| Brief |
Render every nonblank line of the records below as a Markdown table with two columns, Row and Line. Number the rows in order, leaving out blank lines.

| Material for the task |
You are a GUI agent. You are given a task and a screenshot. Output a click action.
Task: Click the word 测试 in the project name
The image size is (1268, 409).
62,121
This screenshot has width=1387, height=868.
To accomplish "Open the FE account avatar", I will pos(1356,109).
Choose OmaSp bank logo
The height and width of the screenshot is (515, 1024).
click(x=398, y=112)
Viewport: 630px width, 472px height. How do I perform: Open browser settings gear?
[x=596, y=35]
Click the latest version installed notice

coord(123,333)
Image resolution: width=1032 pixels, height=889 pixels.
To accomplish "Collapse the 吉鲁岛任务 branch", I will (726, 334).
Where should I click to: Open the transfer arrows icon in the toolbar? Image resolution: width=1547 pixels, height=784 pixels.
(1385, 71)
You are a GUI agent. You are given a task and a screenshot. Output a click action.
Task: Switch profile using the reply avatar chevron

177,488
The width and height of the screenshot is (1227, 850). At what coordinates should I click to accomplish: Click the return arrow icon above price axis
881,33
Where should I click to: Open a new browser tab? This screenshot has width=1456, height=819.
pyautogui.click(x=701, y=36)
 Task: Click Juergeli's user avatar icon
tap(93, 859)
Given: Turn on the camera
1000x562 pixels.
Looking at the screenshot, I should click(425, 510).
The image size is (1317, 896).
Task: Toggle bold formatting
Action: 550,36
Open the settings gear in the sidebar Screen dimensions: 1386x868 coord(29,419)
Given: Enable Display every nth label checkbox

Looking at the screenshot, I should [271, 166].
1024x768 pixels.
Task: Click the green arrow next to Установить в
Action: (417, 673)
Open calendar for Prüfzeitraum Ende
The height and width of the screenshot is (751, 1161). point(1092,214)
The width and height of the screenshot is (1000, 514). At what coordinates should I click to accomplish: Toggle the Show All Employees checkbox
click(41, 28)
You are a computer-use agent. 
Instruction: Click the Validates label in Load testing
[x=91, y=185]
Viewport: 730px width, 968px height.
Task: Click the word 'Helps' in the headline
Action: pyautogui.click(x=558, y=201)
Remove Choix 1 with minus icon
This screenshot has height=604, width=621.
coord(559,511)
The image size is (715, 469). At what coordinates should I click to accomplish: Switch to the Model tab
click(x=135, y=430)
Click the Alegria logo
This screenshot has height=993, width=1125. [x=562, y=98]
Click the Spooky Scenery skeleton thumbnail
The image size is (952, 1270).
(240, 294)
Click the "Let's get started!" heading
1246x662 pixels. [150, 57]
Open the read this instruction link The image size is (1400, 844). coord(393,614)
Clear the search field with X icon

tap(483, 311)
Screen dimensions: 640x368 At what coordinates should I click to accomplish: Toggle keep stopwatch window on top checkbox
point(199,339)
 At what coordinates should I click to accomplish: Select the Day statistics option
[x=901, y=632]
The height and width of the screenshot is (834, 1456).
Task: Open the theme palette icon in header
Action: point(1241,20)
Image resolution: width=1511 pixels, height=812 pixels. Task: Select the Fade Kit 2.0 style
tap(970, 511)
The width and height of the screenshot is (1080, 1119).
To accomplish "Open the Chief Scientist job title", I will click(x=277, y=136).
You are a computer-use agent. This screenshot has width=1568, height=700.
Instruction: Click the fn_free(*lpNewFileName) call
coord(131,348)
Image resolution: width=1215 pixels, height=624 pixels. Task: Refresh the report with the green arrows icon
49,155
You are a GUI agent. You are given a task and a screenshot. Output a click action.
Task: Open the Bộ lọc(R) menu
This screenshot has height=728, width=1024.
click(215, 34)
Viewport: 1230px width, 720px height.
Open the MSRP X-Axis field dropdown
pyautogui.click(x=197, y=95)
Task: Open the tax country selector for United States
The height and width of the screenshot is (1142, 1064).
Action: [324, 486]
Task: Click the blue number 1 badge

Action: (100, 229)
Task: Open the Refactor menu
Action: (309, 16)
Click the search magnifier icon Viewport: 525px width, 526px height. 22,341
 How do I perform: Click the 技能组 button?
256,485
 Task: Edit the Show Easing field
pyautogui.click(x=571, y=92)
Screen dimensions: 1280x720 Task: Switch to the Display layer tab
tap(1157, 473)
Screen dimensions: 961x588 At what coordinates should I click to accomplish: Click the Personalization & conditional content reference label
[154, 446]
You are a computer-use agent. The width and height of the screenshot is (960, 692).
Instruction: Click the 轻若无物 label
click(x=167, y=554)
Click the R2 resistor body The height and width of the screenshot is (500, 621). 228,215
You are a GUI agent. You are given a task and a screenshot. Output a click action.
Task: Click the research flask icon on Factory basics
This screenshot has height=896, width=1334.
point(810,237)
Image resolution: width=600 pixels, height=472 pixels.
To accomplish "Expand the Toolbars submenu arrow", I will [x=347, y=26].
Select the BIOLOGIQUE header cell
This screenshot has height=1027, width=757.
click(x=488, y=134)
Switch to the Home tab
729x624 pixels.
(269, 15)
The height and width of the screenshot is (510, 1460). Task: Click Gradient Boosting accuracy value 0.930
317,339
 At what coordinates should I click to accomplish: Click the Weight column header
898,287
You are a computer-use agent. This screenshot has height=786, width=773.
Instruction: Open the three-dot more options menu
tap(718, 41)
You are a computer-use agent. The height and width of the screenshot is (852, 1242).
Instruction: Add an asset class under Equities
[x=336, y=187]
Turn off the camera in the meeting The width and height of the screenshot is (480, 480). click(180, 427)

| In response |
| Row | Line |
|---|---|
| 1 | You are a GUI agent. You are given a task and a screenshot. Output a click action. |
| 2 | Task: Click the word 测试 in the project name |
| 3 | The image size is (1268, 409). |
| 4 | 62,121 |
| 5 | This screenshot has width=1387, height=868. |
| 6 | To accomplish "Open the FE account avatar", I will pos(1356,109). |
| 7 | Choose OmaSp bank logo |
| 8 | The height and width of the screenshot is (515, 1024). |
| 9 | click(x=398, y=112) |
| 10 | Viewport: 630px width, 472px height. How do I perform: Open browser settings gear? |
| 11 | [x=596, y=35] |
| 12 | Click the latest version installed notice |
| 13 | coord(123,333) |
| 14 | Image resolution: width=1032 pixels, height=889 pixels. |
| 15 | To accomplish "Collapse the 吉鲁岛任务 branch", I will (726, 334). |
| 16 | Where should I click to: Open the transfer arrows icon in the toolbar? Image resolution: width=1547 pixels, height=784 pixels. |
| 17 | (1385, 71) |
| 18 | You are a GUI agent. You are given a task and a screenshot. Output a click action. |
| 19 | Task: Switch profile using the reply avatar chevron |
| 20 | 177,488 |
| 21 | The width and height of the screenshot is (1227, 850). At what coordinates should I click to accomplish: Click the return arrow icon above price axis |
| 22 | 881,33 |
| 23 | Where should I click to: Open a new browser tab? This screenshot has width=1456, height=819. |
| 24 | pyautogui.click(x=701, y=36) |
| 25 |  Task: Click Juergeli's user avatar icon |
| 26 | tap(93, 859) |
| 27 | Given: Turn on the camera |
| 28 | 1000x562 pixels. |
| 29 | Looking at the screenshot, I should click(425, 510). |
| 30 | The image size is (1317, 896). |
| 31 | Task: Toggle bold formatting |
| 32 | Action: 550,36 |
| 33 | Open the settings gear in the sidebar Screen dimensions: 1386x868 coord(29,419) |
| 34 | Given: Enable Display every nth label checkbox |
| 35 | Looking at the screenshot, I should [271, 166]. |
| 36 | 1024x768 pixels. |
| 37 | Task: Click the green arrow next to Установить в |
| 38 | Action: (417, 673) |
| 39 | Open calendar for Prüfzeitraum Ende |
| 40 | The height and width of the screenshot is (751, 1161). point(1092,214) |
| 41 | The width and height of the screenshot is (1000, 514). At what coordinates should I click to accomplish: Toggle the Show All Employees checkbox |
| 42 | click(41, 28) |
| 43 | You are a computer-use agent.  |
| 44 | Instruction: Click the Validates label in Load testing |
| 45 | [x=91, y=185] |
| 46 | Viewport: 730px width, 968px height. |
| 47 | Task: Click the word 'Helps' in the headline |
| 48 | Action: pyautogui.click(x=558, y=201) |
| 49 | Remove Choix 1 with minus icon |
| 50 | This screenshot has height=604, width=621. |
| 51 | coord(559,511) |
| 52 | The image size is (715, 469). At what coordinates should I click to accomplish: Switch to the Model tab |
| 53 | click(x=135, y=430) |
| 54 | Click the Alegria logo |
| 55 | This screenshot has height=993, width=1125. [x=562, y=98] |
| 56 | Click the Spooky Scenery skeleton thumbnail |
| 57 | The image size is (952, 1270). |
| 58 | (240, 294) |
| 59 | Click the "Let's get started!" heading |
| 60 | 1246x662 pixels. [150, 57] |
| 61 | Open the read this instruction link The image size is (1400, 844). coord(393,614) |
| 62 | Clear the search field with X icon |
| 63 | tap(483, 311) |
| 64 | Screen dimensions: 640x368 At what coordinates should I click to accomplish: Toggle keep stopwatch window on top checkbox |
| 65 | point(199,339) |
| 66 |  At what coordinates should I click to accomplish: Select the Day statistics option |
| 67 | [x=901, y=632] |
| 68 | The height and width of the screenshot is (834, 1456). |
| 69 | Task: Open the theme palette icon in header |
| 70 | Action: point(1241,20) |
| 71 | Image resolution: width=1511 pixels, height=812 pixels. Task: Select the Fade Kit 2.0 style |
| 72 | tap(970, 511) |
| 73 | The width and height of the screenshot is (1080, 1119). |
| 74 | To accomplish "Open the Chief Scientist job title", I will click(x=277, y=136). |
| 75 | You are a computer-use agent. This screenshot has width=1568, height=700. |
| 76 | Instruction: Click the fn_free(*lpNewFileName) call |
| 77 | coord(131,348) |
| 78 | Image resolution: width=1215 pixels, height=624 pixels. Task: Refresh the report with the green arrows icon |
| 79 | 49,155 |
| 80 | You are a GUI agent. You are given a task and a screenshot. Output a click action. |
| 81 | Task: Open the Bộ lọc(R) menu |
| 82 | This screenshot has height=728, width=1024. |
| 83 | click(215, 34) |
| 84 | Viewport: 1230px width, 720px height. |
| 85 | Open the MSRP X-Axis field dropdown |
| 86 | pyautogui.click(x=197, y=95) |
| 87 | Task: Open the tax country selector for United States |
| 88 | The height and width of the screenshot is (1142, 1064). |
| 89 | Action: [324, 486] |
| 90 | Task: Click the blue number 1 badge |
| 91 | Action: (100, 229) |
| 92 | Task: Open the Refactor menu |
| 93 | Action: (309, 16) |
| 94 | Click the search magnifier icon Viewport: 525px width, 526px height. 22,341 |
| 95 |  How do I perform: Click the 技能组 button? |
| 96 | 256,485 |
| 97 |  Task: Edit the Show Easing field |
| 98 | pyautogui.click(x=571, y=92) |
| 99 | Screen dimensions: 1280x720 Task: Switch to the Display layer tab |
| 100 | tap(1157, 473) |
| 101 | Screen dimensions: 961x588 At what coordinates should I click to accomplish: Click the Personalization & conditional content reference label |
| 102 | [154, 446] |
| 103 | You are a computer-use agent. The width and height of the screenshot is (960, 692). |
| 104 | Instruction: Click the 轻若无物 label |
| 105 | click(x=167, y=554) |
| 106 | Click the R2 resistor body The height and width of the screenshot is (500, 621). 228,215 |
| 107 | You are a GUI agent. You are given a task and a screenshot. Output a click action. |
| 108 | Task: Click the research flask icon on Factory basics |
| 109 | This screenshot has height=896, width=1334. |
| 110 | point(810,237) |
| 111 | Image resolution: width=600 pixels, height=472 pixels. |
| 112 | To accomplish "Expand the Toolbars submenu arrow", I will [x=347, y=26]. |
| 113 | Select the BIOLOGIQUE header cell |
| 114 | This screenshot has height=1027, width=757. |
| 115 | click(x=488, y=134) |
| 116 | Switch to the Home tab |
| 117 | 729x624 pixels. |
| 118 | (269, 15) |
| 119 | The height and width of the screenshot is (510, 1460). Task: Click Gradient Boosting accuracy value 0.930 |
| 120 | 317,339 |
| 121 |  At what coordinates should I click to accomplish: Click the Weight column header |
| 122 | 898,287 |
| 123 | You are a computer-use agent. This screenshot has height=786, width=773. |
| 124 | Instruction: Open the three-dot more options menu |
| 125 | tap(718, 41) |
| 126 | You are a computer-use agent. The height and width of the screenshot is (852, 1242). |
| 127 | Instruction: Add an asset class under Equities |
| 128 | [x=336, y=187] |
| 129 | Turn off the camera in the meeting The width and height of the screenshot is (480, 480). click(180, 427) |